>> start Data rows
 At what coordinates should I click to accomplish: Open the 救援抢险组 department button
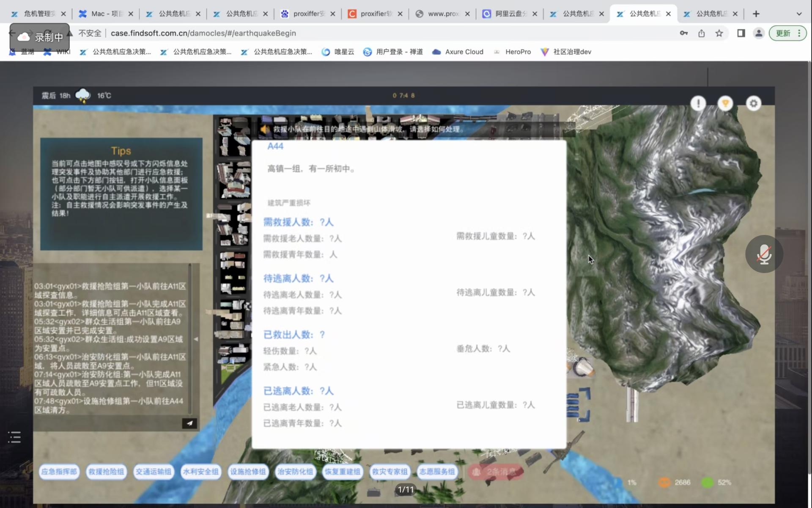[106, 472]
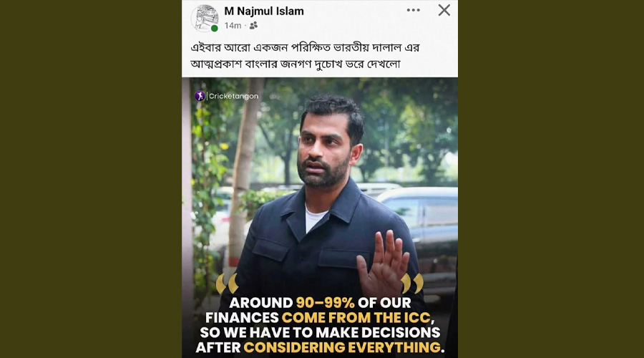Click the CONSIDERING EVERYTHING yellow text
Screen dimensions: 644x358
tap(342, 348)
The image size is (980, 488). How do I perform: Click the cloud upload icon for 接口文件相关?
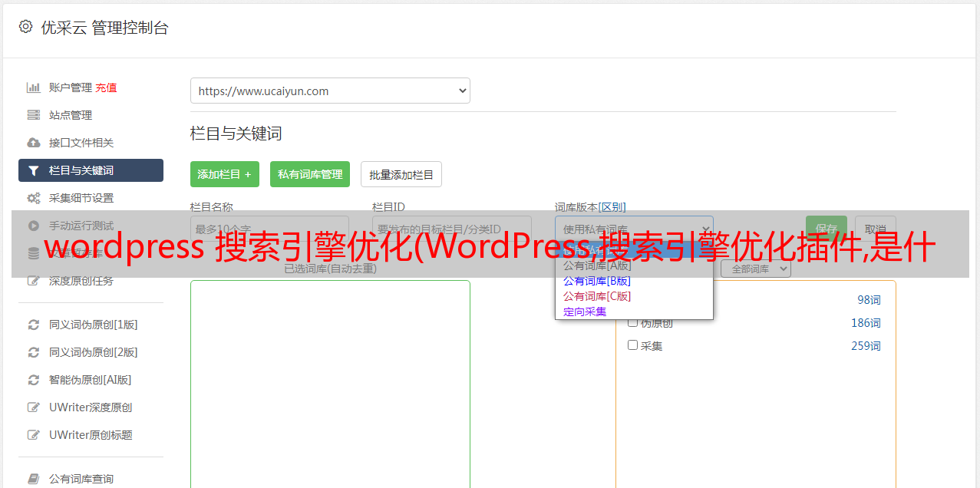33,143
>> end Data rows
--- Work instructions ---
Reproduce the lines above word for word, leaving out the pictures.

--- Response to the task ---
 At what coordinates should I click to accomplish: Open the 救援抢险组 department button
[106, 472]
Click the CONSIDERING EVERYTHING yellow text
Screen dimensions: 644x358
tap(342, 348)
The image size is (980, 488). How do I perform: Click the cloud upload icon for 接口文件相关?
33,143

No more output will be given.